It’s not the first exhibition covering 3D printing – in July the Design Museum opened its Future Is Here exhibit; last year saw the opening of the 3D Printshow in London before it gallivanted off to Paris and beyond.

Even antiquated manufacturing trade shows have shaken off the burden of workmen’s tools like a hot-footing Billy Elliot to embrace the bright new world of spluttering plastics.

3D printing is a draw that no museum or show today can be without – even DEVELOP3D Live’s most attended talks this year covered the topic.

It’s an amazing technology, a multi-faceted process that will allow mankind to make things never before allowed by conventional means, but when our grandchildren visit the Science Museum will they give a shit?

If a machine that spawned the new age of digital manufacturing sits unloved, un-cherished, receiving the mechanical equivalent of a sponge-bath in a retirement home, where will this fervour for 3D printing drop off?

The next generation are already lapping up Raspberry Pi like actual cake, never looking up from their smart phones and are allegedly chomping at the bit to make things.

Magazine features, news programmes and even the One Show are full of men you wouldn’t have previously left your children alone in a room with telling you that 3D printing isn’t just an amazing manufacturing solution of the future, but the technology that our children will easily embrace and create a new world from.

Well over 12 million people worldwide have bought Minecraft – a sort of virtual building block world –many of its best and brightest include young kids.

These creations can now be manipulated by the good people at Printcraft to make an .STL file and 3D print it – hence an easy access CAD solution and the golden path down to which we can all operate and use a 3D printer.

However, there is a flipside to this expectant analysis: elsewhere 40 million people are online actively blowing off virtual heads playing Call of Duty.

The Daily Mail would have us all donning Kevlar body armour if this approach to correlation were an accurate reflection of the masses taking up 3D printing.

The real excitement lies in the still experimental stages of 3D printing for manufacturing.

The work being done by one of the contributors to the Science Museum’s show, Professor Richard Hague from The University of Nottingham, for example, on developing software and processes for how metals can be printed alongside plastics.

Producing entire items in one build without need for assembly is much more exciting and gives a more realistic result than simply plastic figurines or ‘artwork’ (i.e. tat).

Yet how do you express this burgeoning prowess to an audience at a museum without running banks of machines or giving in-depth technical knowledge that can both equally overheat and overwhelm a visitor in a short period?

You don’t. Instead the process is brought down to base levels – plastic customisations, figurines, interesting shapes and a row of jittering Ultimaker printers.

The Science Museum’s exhibition is a literal rainbow of colour and creativity, over 600 objects plastered across a wall as a visual expression of printer output.

Videos explain how different technologies upscale this to wider purposes, but there is little else of detail to cloud the message.

Prof.

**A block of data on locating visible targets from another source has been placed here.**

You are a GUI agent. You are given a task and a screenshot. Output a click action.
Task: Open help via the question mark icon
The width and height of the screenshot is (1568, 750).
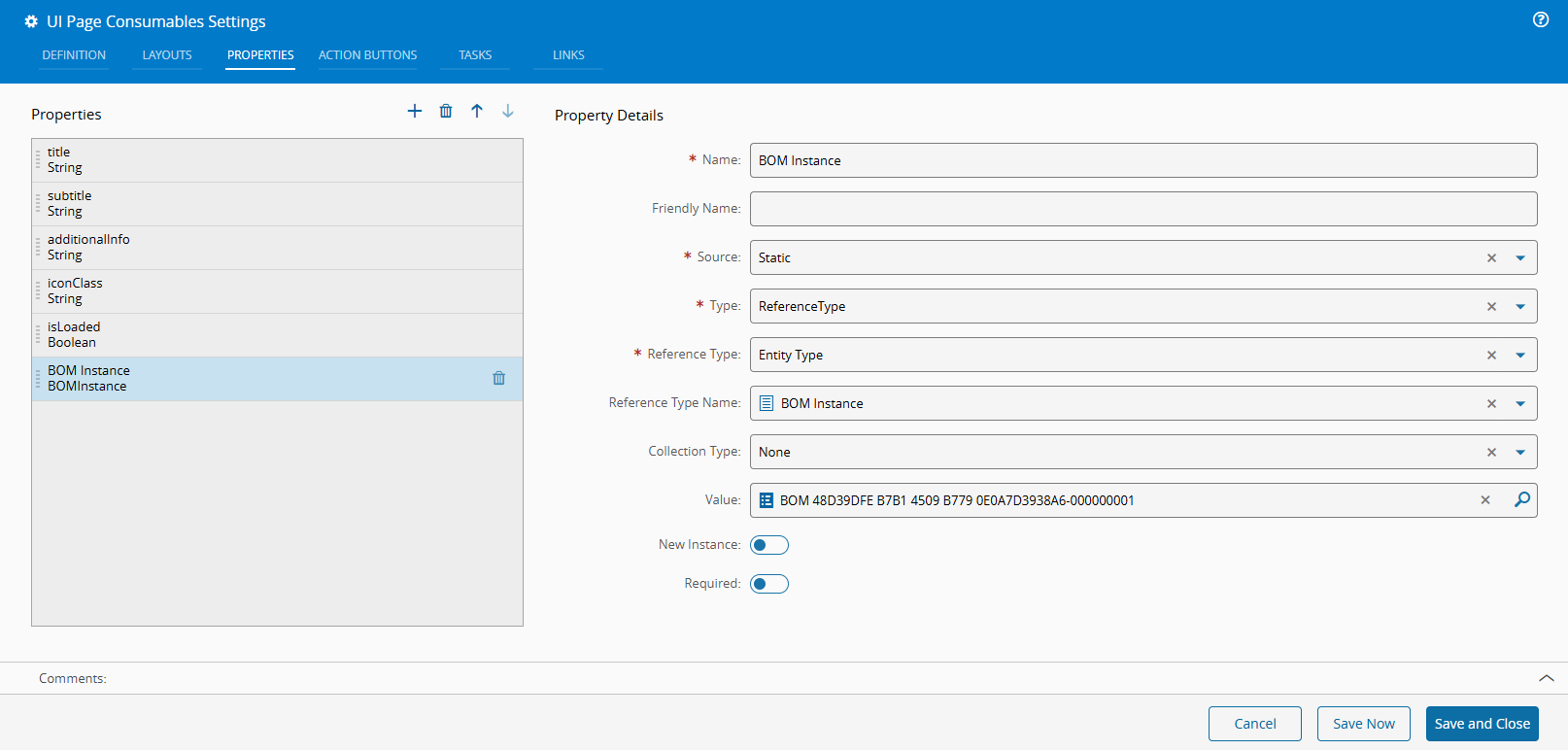(x=1541, y=19)
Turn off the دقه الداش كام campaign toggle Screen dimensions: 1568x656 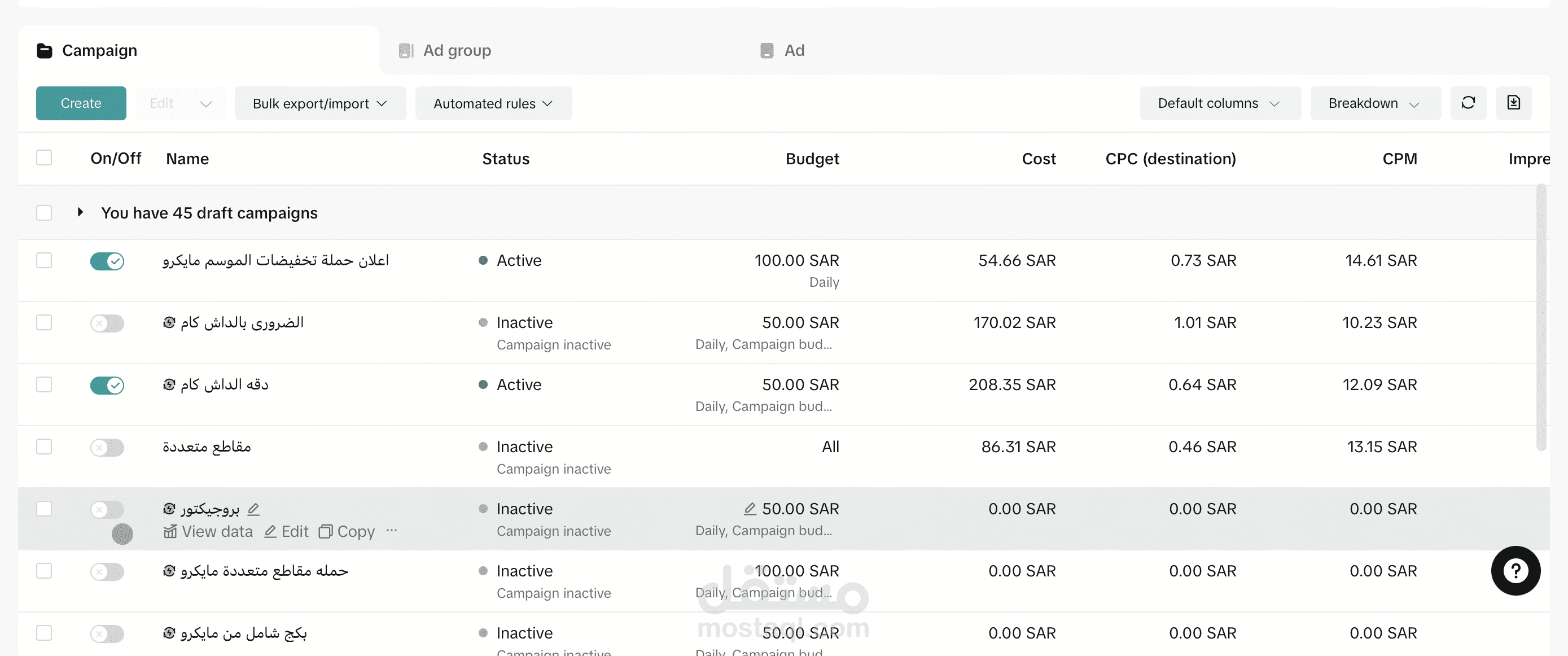[x=107, y=384]
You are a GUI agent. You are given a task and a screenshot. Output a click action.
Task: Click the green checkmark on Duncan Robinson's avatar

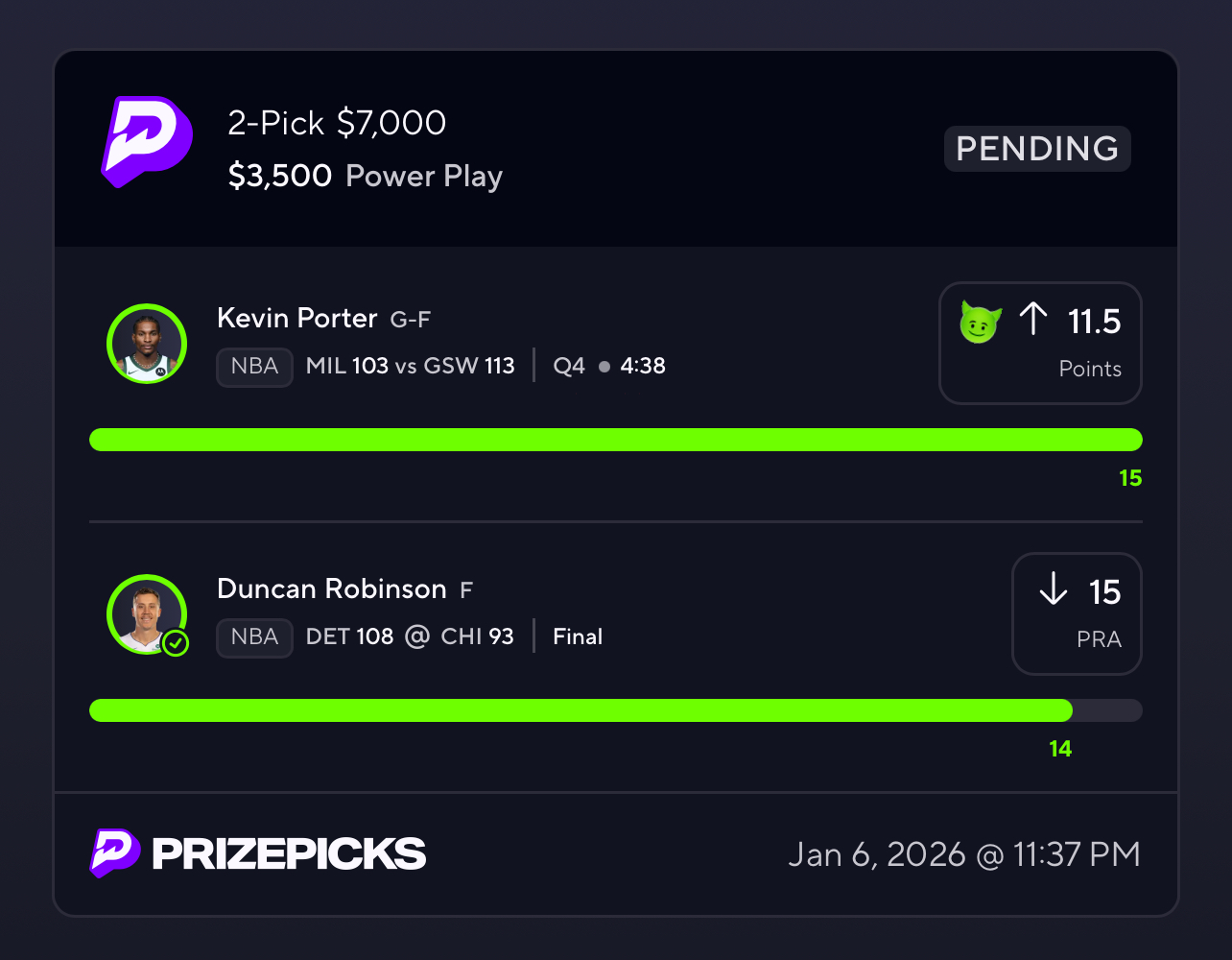175,643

Hague has even produced a concept model of a bionic arm to show how future developments might take shape, alongside other bodily replacements such as teeth and ears.

The exhibition is as good as any of the others – it will inspire and educate those that are not already in awe of what 3D printing can do – but for all the pomp and colour it is merely another process.

For the CNC lathe in the adjoining room, stolidly squatting behind an attention-seeking trans-Antarctic expedition snow cat, the future will still have a need for subtractive manufacturing.

Which incarnation of the 3D printer will join it in the halls of the Museum? We will have to wait and see, although whichever machine, it is destined to be much more memorable.